The way this sounds is that you are more concerned about politics as in people who take party positions and may feel excluded as a group when the majority of the community takes a different position. This is a slightly different issue i.e. party politics, and I think it is fine/a good thing, but it is also important to distinguish the two. This should essentially be under the same umbrella as personal attacks, as they are essentially the same thing.
I see this great move as a way of the community lifting its head out of a sandy quagmire to glance at the shining beacon, the vision on the hill, the where we want to be, unsullied by political nausea. Sure, in a week we can get back into the grim reality, the tech-noir crapsack future, but perhaps for one week we can focus on a positive future and its soaring aspirations. Go Dang!
Technology and politics go hand in hand, unless we'd like to head back into the dark ages.
EDIT: I'm not hear to offend or persuade with politics talk. I'm here to provide or obtain new perspectives and understanding. If I want an echo chamber that reinforces my perspectives and beliefs, I can head back to Facebook.

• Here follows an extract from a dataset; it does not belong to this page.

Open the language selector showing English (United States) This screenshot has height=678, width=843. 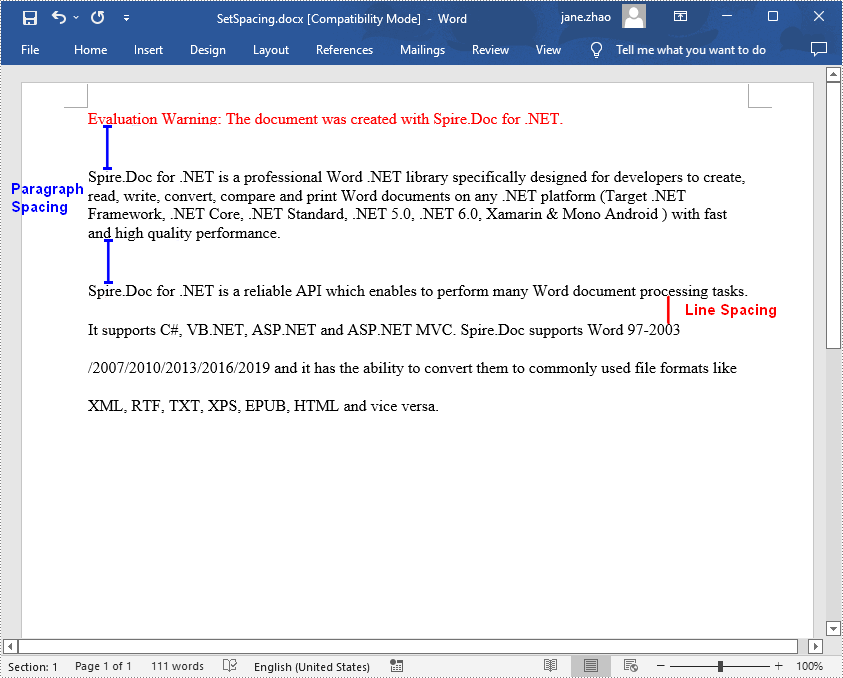[x=312, y=665]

This just reads like a cop-out to me, in the same way that large media orgs have been parroting the "it's impossible to be truly unbiased" line as if it were an excuse to throw up their hands and stop trying altogether.
Not that I'm saying you're being disingenuous here, mind, it just reads like defeatism. "All tech is politics so it's pointless to try delineating them". This mentality gets worse and worse as you go down the main thread...
Not all, or even most tech talk is political related. I'm just looking down the front page right now.. a new Golang web framework, Elixir and Ruby IPC, OpenAI, new SSDs..
Those topics aren't even tangentially political in nature.